A storm darkens the sky at the mouth of the Russian River, north of Bodega Bay, Calif. The storm was driven largely by an “atmospheric river” over California. Photo: NOAA
On February fifth, millions of residents of California were under flash flood alerts. The rain poured down, flooding the streets and muddying the waters, as a result of a powerful atmospheric river that sat on top of Southern California. Los Angeles in particular saw one of the wettest days since record keeping began, with over four inches of rain falling. Mudslides have shut down sections of the iconic highway through Malibu and spreading is relatively widespread.
Chances are that you’ve heard the term “atmospheric river” before — they’re getting a little more frequent in recent years — but what, exactly, are they? Qian Cao, a hydrologist at the University of California, San Diego, broke it down for The Conversation.
In short, an atmospheric river can be described as a river in the sky. They are narrow bands of concentrated water vapor that have, on average, about twice the regular flow of the Amazon River.
When they hit something like a mountain or anything else that forces them to rise, the moisture hidden within cools down and condenses, which makes it rain. Because of the incredible amount of water they carry, when it rains from an atmospheric river… well, it pours.
Not all atmospheric rivers cause damage; most are weak systems that often provide beneficial rain or snow that is crucial to the water supply. Image: NOAA
They generally are born over warmer waters like tropical oceans, then make their way to coastlines as the various jet streams push them around. “Along the U.S. West Coast,” Cao explained, “the Pacific Ocean serves as the reservoir of moisture for the storm, and the mountain ranges act as barriers, which is why the western sides of the coastal ranges and Sierra Nevada see so much rain and snow.”
While one atmospheric river can be pretty devastating, the real issues arise when we see them back-to-back. The first one saturates the area, and when another one hits before all that moisture has had a chance to dissipate, the new rainfall has no where to go. That phenomenon was laid bare in December and January of last year, but those storms also served to add desperately-needed water to California’s dry reservoirs after years of drought.
“Although they can lead to flood hazards, atmospheric rivers are also essential to the Western water supply,” Cao wrote. “Atmospheric rivers have been responsible for ending more than a third of the region’s major droughts, including the severe California drought of 2012-16.”
On the West Coast, atmospheric rivers are responsible for some 30 to 50 percent of annual precipitation in the form of not only rain, but snowpack as well. In the Sierra Nevada especially, atmospheric rivers make up about 30-to-40 percent of an average season’s total snow accumulation.
Climate change is indeed adding fuel to the fire of atmospheric rivers.

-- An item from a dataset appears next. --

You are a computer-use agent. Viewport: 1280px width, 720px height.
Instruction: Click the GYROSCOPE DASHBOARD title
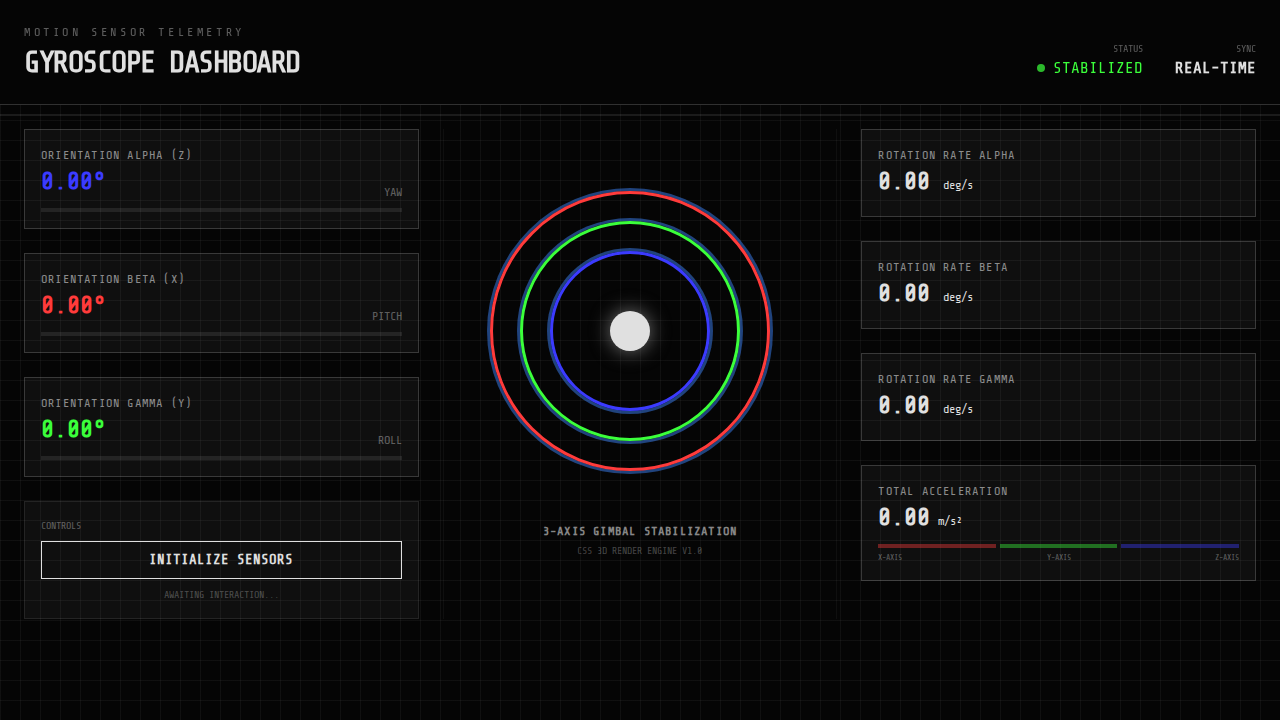[162, 62]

Since warmer air can hold more moisture, more and more is added to those flowing aerial rivers.
“As global temperatures rise in the future, we can expect more intense atmospheric rivers, leading to an increase in heavy and extreme precipitation events,” Cao said. “My research also shows that more atmospheric rivers are likely to occur concurrently during already wet conditions. So, the chance of extreme flooding also increases.”